From 1997 through June 2003, the state built a child death review system encompassing every health district in Washington, which became the envy of most other states.

The annual cost was about $500,000. Funding was lost in the 2003-05 budget battle and has not resumed.

“If preventing childhood deaths isn’t a priority, I would question the validity of what they are doing over there in Olympia,” said Dr. John Howard, Spokane County medical examiner, a member of the local death review team.

The vast majority of child death review team members are volunteers, Howard said. They include personnel from police, fire and public health departments, prosecutors’ offices, the state children’s administration and coroners or medical examiners.

These review teams are separate from the committees convened by the state Department of Social and Health Services when a child dies within a year of receiving state social services.

The job of the teams is to collect data that show fatality trends and to help find ways to prevent such trends from continuing. About 250 child deaths each year are categorized as unexpected – 35 percent of total child deaths in Washington.

Reviews of these deaths have resulted in local campaigns to prevent crib deaths of infants, water safety and bicycle helmet laws, removal of unsafe toys and child products and better crime scene investigations. Most recently in Spokane County, the reviews have detected an increase in fatal vehicle accidents involving teens and alcohol.

But though state law authorizes local health departments to conduct such reviews, it does not require them to, nor does it provide funding. Today only about 17 of the 30 original teams are still in operation.

“Administrators decided the project was not a priority to them,” said Deborah Robinson, an infant death specialist with the Northwest Infant Survival Alliance-SIDS Foundation of Washington.

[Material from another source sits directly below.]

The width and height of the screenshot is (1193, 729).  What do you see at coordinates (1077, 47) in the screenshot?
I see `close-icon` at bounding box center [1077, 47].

Those involved in preventing sudden infant death syndrome “rely on the data and oversight of child death review,” said Robinson, of Seattle. “Unless we study how they died, we will never understand how to keep them alive. It is critical that our state get back on board.”

This year, her foundation convinced the Legislature to provide a one-time appropriation of $100,000 for the program, money that will probably go toward training at the state Department of Health. Robinson said that’s not enough.

“We would like line-item funding specifically for child death review with committee oversight,” she said. “Children are owed this process and we need to figure out how to make it work.”

Those health jurisdictions that continue to maintain child death review teams have done so by absorbing the costs into their general funds.

“It has been a constant struggle for these teams, and they are continuously having to reevaluate their priorities,” said Diane Pilkey a Washington State Department of Health epidemiologist who coordinates child death reviews.

When every county was involved in the reviews, Pilkey said, “We could look at statewide data. Now we are missing a lot of important information about what is happening with our kids who are dying, and missing opportunities to have a comprehensive statewide picture of child death.”

In 2002, the last full year of state funding, the Spokane Regional Health District received $29,000 for child death reviews, according to Lyndia Tye, director of disease prevention and response for the district. To that the district added $15,000 out of its general fund.

In recent years, the district has absorbed the entire cost of maintaining a child death review team, said Elaine Conley, the district’s director of community and family services. This includes about 15 hours a month of a public health nurse’s time to prepare records for the team to review, and about 20 hours a month of an administrative assistant’s time to collect and enter data into a database.

“It’s important work to be done and if it were better funded, we could certainly be more assertive in developing campaigns based on information coming out of child death review committee,” Conley said.

The district’s former health officer, Dr. Kim Thorburn, described child death review as a “worthwhile endeavor,” particularly if it results in some action to prevent future deaths, such as public health campaigns.

“Campaigns are the really costly part, and there was never any funding for this,” she said.